Portrait critique de la Russie


TITRE : Portrait critique de la Russie, Essai sur la société gothique

AUTEUR : Dina Khapaeva

TRADUIT du russe par Nina Kehayan

ÉDITIONS de L’aube


Dans ce Portrait critique de la Russie, Dina Khapaeva, historienne de la culture et sociologue, propose une analyse originale et novatrice des mécanismes à l’œuvre à un moment critique de l’évolution des sociétés. De la société russe, qui selon l’historienne n’a pas fait le travail de mémoire nécessaire sur son passé de terreur qui continue à nourrir les peurs, mais aussi des autres sociétés qui connaissent une crise dont les intellectuels peinent à nommer les concepts autant qu’à les concevoir. « Il incombe donc à de vieux concepts de porter cette réalité encore opaque : on la nomme postmodernisme,  postcommunisme... post, pseudo, méta, néo… », écrit Khapaeva qui voit dans notre époque la prégnance de signes de néo féodalisme. Elle cite pour exemple « la croisade » américaine contre les Talibans, la personnalisation du pouvoir et sa violence grandissante, la chute d’influence des partis politiques partout dans le monde.
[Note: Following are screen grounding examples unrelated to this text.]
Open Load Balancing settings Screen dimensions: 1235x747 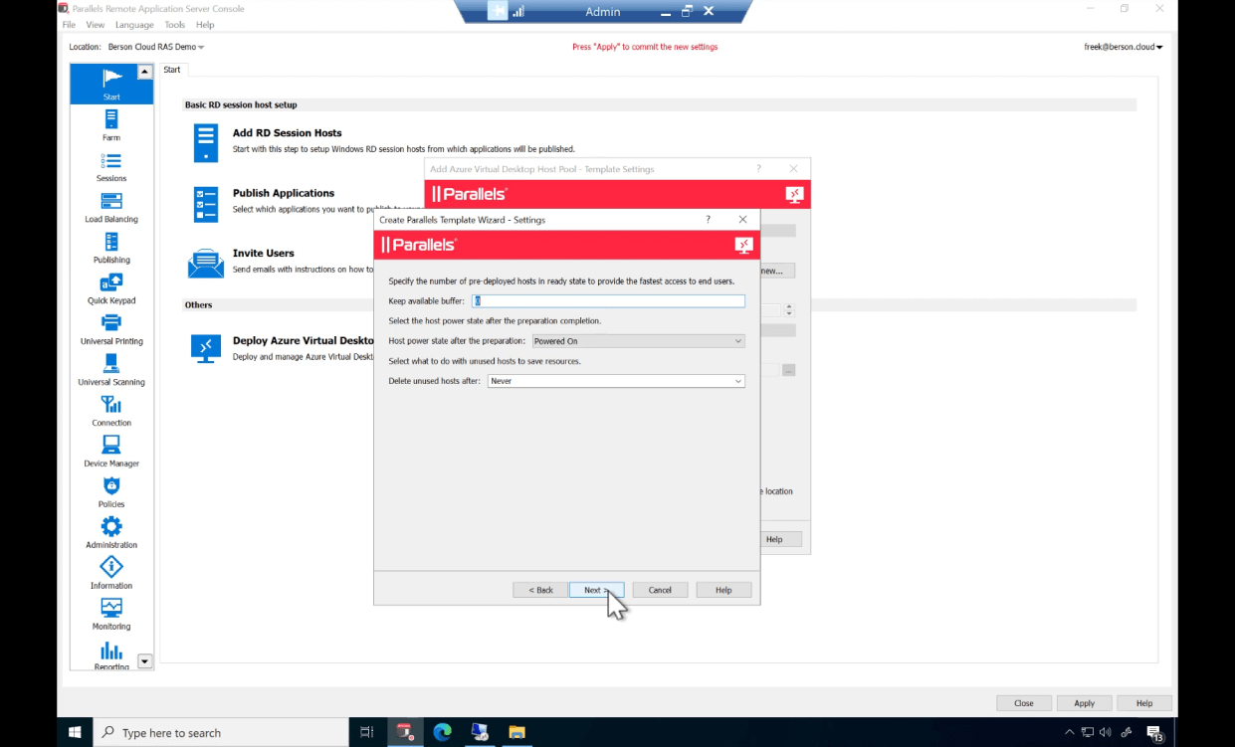point(110,205)
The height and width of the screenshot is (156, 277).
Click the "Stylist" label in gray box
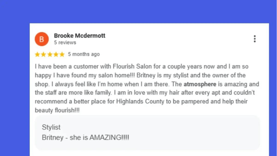pyautogui.click(x=51, y=127)
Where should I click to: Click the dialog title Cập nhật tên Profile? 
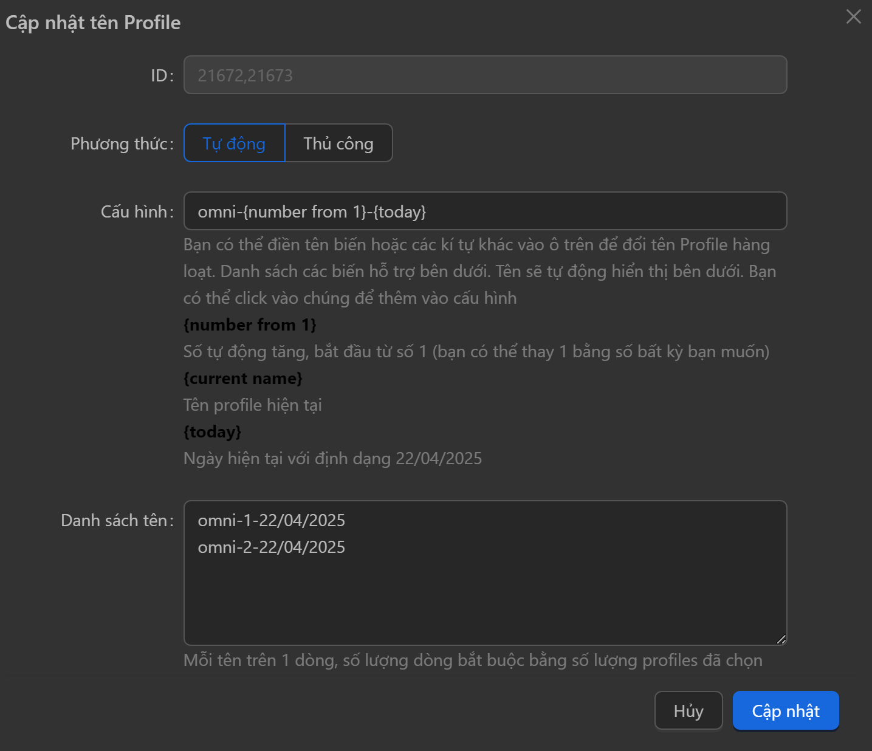(93, 22)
Pour Khapaeva, les références féodales sont perceptibles en Russie dans le statut aléatoire de la propriété ou le modèle du clan qui structure le tissu social : « du syndic d’immeuble aux grands groupes pétroliers en passant par l’université ». Elles sont plus évidentes encore dans la littérature où les écrivains jouent leur rôle d’éclaireurs : chez Victor Pelevine, Le livre sacré du loup garou, chez Dmitri Bykov, JD Poema ou encore chez Vladimir Sorokine qui montre dans  Journée d’un opritchnik qu’une société même hyper développée sur le plan technologique est compatible avec une structure sociale moyenâgeuse, celle de l’opritchnina d’Ivan le terrible. De même au cinéma, Pavel Lounguine dénonce la même opritchnina dans Tsar, et Vladimir Mirzoev transpose son Boris Godounov dans le monde actuel.

Dina Khapaeva démontre la présence grandissante de ce qu’elle définit comme « une esthétique gothique » dans la culture mondiale. Qu’il s’agisse du cinéma, de la musique, ou encore de la littérature, à travers du genre dominant, « fantasy ». Cette  esthétique qui génère une « culture de consommation du cauchemar » est construite à la fois sur le rejet du rationalisme, de la religionet de l’être humain et repose sur la toute puissance du monstre, érigé en véritable idéal esthétique. Basée sur le culte de la mort, elle se nourrit, selon la chercheuse qui s’intéresse à la transmission de la mémoire, du révisionnisme relatif à l’Holocauste ou au stalinisme.

« C’est dans la perte des espérances placées en l’Homme comme valeur suprême qu’il faut chercher l’origine principale de la révolution qui bouleverse notre époque », écrit Khapaeva qui fait du concept d’esthétique gothique la clé de voûte de son analyse de ce qui est en marche en Russie et peut bouleverser la morale jusqu’à présent fondatrice de nos sociétés. Il ne s’agit plus d’idéologie, d’individus ou de peuples menacés, mais bel et bien de l’humanité tout entière qui risque une déshumanisation progressive.